Mono
has long tried to provide an open source alternative implementation of
Microsoft’s .Net framework. It has succeeded in some respects, and in others
it has been lacking, especially when it come to Visual Basic.
That is no longer the case. As of Mono version 1.2.3, the Novell led project
now includes new Visual Basic capabilities allowing development and
deployment of Visual Basic for Mono on Linux platforms. The 1.2.3 release is
the third point release in the 1.2.x series which was first released
in November of 2006.
Miguel de Icaza, vice president of developer platforms at Novell and founder
of the Mono project told internetnews.com that the project has been
promising a Visual Basic compiler for a long time. The first attempts
at providing the Visual Basic compiler were not very good according to de
Icaza.
As part of last year’s Google
Summer of Code, the Mono Project brought on student Rolf Bjarne to build
a Visual Basic 8.0 compiler. It is that fruits of that labor that are now in the Mono 1.2.3 codebase.
“What is important is that there are a large number of developers that use Visual Basic as their main language and though we could run their applications, they couldn’t move their development to Linux,” De Icaza explained. “They still need to use Visual Studio and then copy the executable to Linux , which isn’t really a great development environment.”
From a use case scenario, de Icaza noted that ASP.NET requires a compiler on the server machine to actually merge the asp.net page with a developer’s code. As such, without a compiler developers were not able to run Visual Basic code on the server.

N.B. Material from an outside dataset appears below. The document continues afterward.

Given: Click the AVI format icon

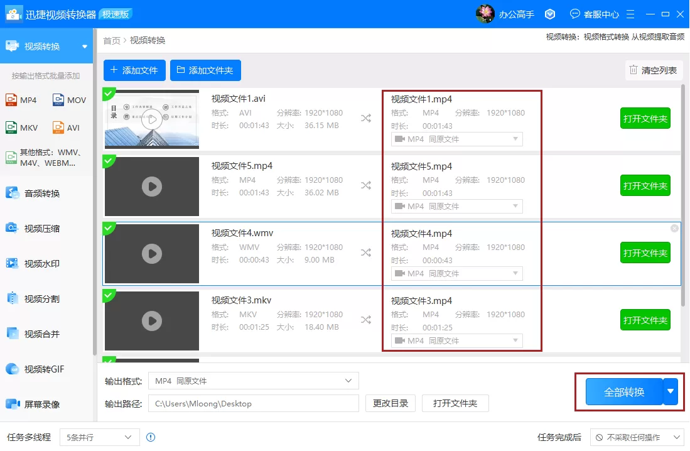Looking at the screenshot, I should 58,128.

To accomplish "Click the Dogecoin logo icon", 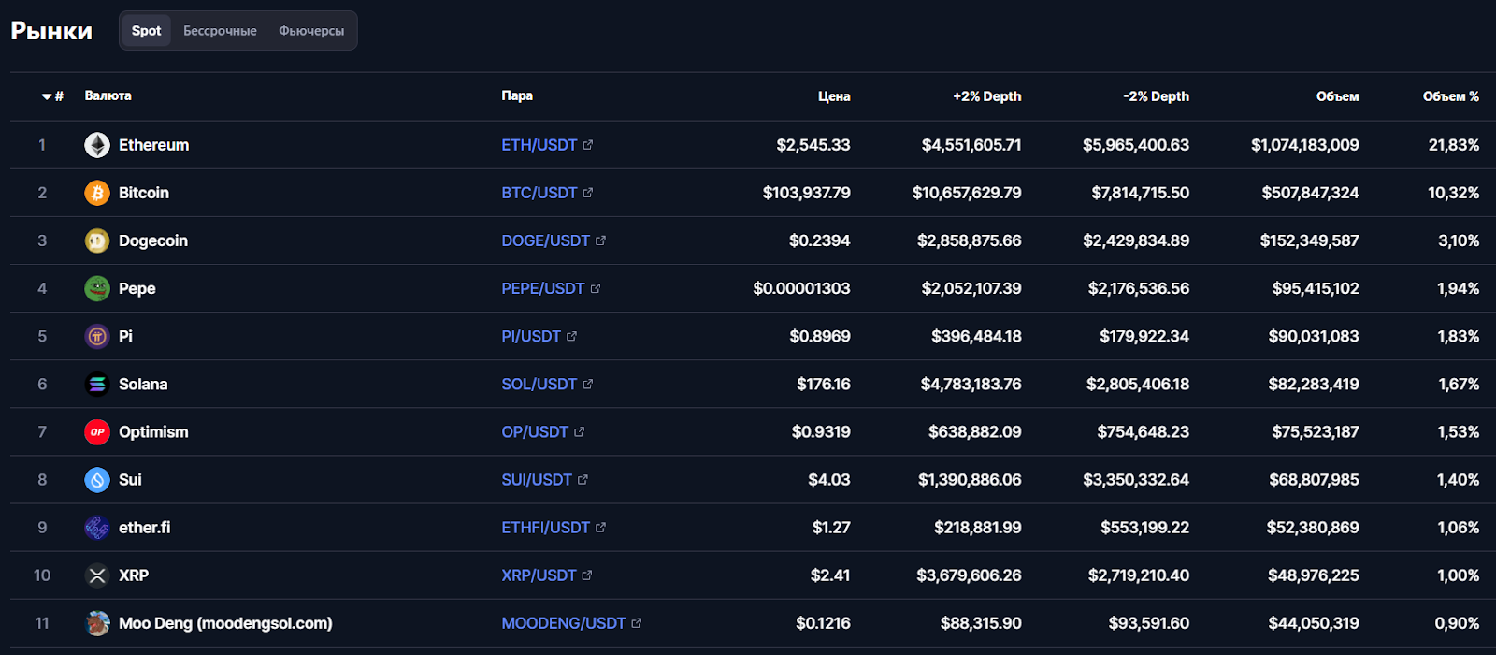I will coord(97,240).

“So Visual Basic was working o.k. with Mono as long as you were building client applications,” De Icaza said. “If you were trying to build server applications, there was no way you could do it.
“With this release we’re enabling the deployment of server applications built with Visual Basic with Mono and the ability to completely develop applications in Visual Basic in Linux.”
The November Microsoft Novell deal on patents and interoperability does not play into the new Visual Basic compiler support on Mono, according to de Icaza. In his view, compliers have been well understood for over 40 years and building a compiler is not anything new.
According to the release notes for Mono 1.2.3, the Visual Basic support is
only a preview, but that fact shouldn’t hold back use.
“We consider the compiler to be feature complete, but it doesn’t mean that it’s bug free,” de Icaza said. “We’re going to let people try it out and we’ll fix bugs that are reported.”
The compiler is not the only item that Novell has on its roadmap for fleshing out Visual Basic support on Mono. This week Novell will launch another tool to help facilitate Visual Basic development. “The compiler is not something the average Visual Basic developer would use, they’d use an IDE,” de Icaza said. “So we’re releasing MonoDevelop with updated support for the new VB compiler.”
Support for the new VB compiler will land in version 0.1.3 of MonoDevelop, which is an open source IDE effort.
Overall, there is still lots to do for de Icaza and crew with Mono. The
1.2.3 version adds support for 1,933 missing methods thanks to a new tool
called MoMA (Mono Migration Analyzer). MoMA lets a developer look at an existing .NET executable
and determines all of the items that are necessary from .net in order to run.
“We’re still missing about 6,000 methods so there is still a lot of work to do,” de Icaza said.